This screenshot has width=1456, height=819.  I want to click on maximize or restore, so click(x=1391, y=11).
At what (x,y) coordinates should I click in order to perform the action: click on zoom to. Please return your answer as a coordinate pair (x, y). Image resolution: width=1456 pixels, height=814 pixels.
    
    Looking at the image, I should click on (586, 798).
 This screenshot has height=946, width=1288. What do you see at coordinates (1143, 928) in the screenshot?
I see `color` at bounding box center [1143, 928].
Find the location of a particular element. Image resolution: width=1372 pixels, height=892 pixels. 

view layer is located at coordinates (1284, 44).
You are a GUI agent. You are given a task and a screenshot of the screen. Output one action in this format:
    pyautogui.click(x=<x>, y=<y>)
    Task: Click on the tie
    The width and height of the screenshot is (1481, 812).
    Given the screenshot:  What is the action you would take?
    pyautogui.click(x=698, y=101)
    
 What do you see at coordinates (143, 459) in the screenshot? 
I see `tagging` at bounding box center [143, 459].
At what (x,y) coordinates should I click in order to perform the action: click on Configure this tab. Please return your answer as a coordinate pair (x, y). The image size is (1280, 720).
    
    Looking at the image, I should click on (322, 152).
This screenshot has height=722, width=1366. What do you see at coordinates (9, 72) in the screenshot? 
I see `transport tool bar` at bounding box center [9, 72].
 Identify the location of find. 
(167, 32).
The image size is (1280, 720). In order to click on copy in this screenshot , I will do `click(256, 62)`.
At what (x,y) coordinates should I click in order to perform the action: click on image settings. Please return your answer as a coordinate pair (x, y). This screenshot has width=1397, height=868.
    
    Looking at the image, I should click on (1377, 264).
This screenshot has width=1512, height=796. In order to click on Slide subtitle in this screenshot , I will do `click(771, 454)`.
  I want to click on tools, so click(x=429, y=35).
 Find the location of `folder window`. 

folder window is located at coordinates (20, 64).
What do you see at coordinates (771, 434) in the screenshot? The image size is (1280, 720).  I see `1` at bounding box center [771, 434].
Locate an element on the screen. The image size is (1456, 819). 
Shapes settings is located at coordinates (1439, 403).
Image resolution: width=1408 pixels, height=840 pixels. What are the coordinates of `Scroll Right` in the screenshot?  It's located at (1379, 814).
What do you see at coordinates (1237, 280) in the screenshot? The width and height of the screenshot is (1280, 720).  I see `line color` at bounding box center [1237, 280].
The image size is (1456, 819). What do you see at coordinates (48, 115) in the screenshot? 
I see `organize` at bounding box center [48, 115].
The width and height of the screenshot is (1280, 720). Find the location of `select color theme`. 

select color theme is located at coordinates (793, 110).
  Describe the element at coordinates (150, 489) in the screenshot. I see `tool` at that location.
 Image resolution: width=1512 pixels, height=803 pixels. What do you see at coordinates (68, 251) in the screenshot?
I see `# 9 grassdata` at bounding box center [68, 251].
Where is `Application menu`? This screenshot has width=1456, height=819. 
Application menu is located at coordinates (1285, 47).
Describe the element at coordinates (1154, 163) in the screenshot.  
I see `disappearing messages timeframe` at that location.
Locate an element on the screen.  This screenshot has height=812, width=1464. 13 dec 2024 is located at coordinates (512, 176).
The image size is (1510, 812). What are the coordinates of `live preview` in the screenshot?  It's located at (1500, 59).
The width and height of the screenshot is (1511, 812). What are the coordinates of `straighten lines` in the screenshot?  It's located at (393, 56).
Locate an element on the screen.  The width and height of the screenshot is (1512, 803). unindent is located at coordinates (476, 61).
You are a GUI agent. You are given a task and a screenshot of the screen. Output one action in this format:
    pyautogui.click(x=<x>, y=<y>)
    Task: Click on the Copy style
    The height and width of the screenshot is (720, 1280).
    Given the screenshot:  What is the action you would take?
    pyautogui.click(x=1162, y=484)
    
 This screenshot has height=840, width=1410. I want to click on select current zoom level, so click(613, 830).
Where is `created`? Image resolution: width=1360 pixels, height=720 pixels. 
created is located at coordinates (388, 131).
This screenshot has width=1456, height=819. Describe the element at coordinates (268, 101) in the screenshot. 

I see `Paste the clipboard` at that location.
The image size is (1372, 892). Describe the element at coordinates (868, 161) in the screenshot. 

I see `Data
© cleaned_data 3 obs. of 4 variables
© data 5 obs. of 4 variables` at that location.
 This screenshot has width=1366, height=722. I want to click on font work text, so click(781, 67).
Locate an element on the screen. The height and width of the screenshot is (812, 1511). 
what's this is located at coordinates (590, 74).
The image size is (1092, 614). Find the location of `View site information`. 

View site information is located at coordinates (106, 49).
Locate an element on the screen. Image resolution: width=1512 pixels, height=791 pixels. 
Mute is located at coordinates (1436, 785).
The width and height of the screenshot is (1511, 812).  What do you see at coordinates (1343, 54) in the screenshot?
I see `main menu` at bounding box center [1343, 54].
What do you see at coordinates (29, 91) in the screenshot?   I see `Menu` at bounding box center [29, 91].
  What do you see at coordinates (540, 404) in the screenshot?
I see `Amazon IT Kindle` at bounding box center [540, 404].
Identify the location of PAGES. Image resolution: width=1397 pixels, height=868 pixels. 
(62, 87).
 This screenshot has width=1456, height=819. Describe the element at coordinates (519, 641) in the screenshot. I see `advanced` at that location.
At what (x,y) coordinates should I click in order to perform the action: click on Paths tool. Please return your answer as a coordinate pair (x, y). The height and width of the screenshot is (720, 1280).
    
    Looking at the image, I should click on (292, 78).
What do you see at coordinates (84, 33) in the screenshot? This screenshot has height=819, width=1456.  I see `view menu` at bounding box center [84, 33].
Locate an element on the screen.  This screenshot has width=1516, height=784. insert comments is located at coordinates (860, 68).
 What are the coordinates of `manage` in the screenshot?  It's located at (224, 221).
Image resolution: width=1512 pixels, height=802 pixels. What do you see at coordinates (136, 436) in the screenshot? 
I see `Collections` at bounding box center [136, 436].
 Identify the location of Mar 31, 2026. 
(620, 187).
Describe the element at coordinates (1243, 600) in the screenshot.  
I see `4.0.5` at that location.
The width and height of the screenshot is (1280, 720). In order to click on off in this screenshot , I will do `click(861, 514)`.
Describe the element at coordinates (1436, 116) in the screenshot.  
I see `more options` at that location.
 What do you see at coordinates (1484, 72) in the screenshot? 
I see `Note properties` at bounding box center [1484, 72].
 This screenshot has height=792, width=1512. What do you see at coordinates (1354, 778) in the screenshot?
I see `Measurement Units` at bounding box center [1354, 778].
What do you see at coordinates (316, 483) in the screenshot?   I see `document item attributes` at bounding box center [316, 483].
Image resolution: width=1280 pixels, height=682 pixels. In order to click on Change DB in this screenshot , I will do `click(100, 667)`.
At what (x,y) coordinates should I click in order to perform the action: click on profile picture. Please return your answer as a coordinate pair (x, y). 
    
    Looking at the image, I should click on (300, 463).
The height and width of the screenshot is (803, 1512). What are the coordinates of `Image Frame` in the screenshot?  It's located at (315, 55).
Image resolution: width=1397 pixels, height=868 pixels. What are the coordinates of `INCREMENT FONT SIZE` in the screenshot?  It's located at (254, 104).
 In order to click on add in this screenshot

○ ○ ○

## Work required
Render the listing as a numbered list, beginning at the line that contains "54) in the screenshot?" and stopping after the line that contains "coordinates (860, 68).". Omit any blank lines.

## Worked answer
1. The width and height of the screenshot is (1511, 812).  What do you see at coordinates (1343, 54) in the screenshot?
2. I see `main menu` at bounding box center [1343, 54].
3. What do you see at coordinates (29, 91) in the screenshot?   I see `Menu` at bounding box center [29, 91].
4.   What do you see at coordinates (540, 404) in the screenshot?
5. I see `Amazon IT Kindle` at bounding box center [540, 404].
6. Identify the location of PAGES. Image resolution: width=1397 pixels, height=868 pixels. 
7. (62, 87).
8.  This screenshot has width=1456, height=819. Describe the element at coordinates (519, 641) in the screenshot. I see `advanced` at that location.
9. At what (x,y) coordinates should I click in order to perform the action: click on Paths tool. Please return your answer as a coordinate pair (x, y). The height and width of the screenshot is (720, 1280).
10.     Looking at the image, I should click on (292, 78).
11. What do you see at coordinates (84, 33) in the screenshot? This screenshot has height=819, width=1456.  I see `view menu` at bounding box center [84, 33].
12. Locate an element on the screen.  This screenshot has width=1516, height=784. insert comments is located at coordinates (860, 68).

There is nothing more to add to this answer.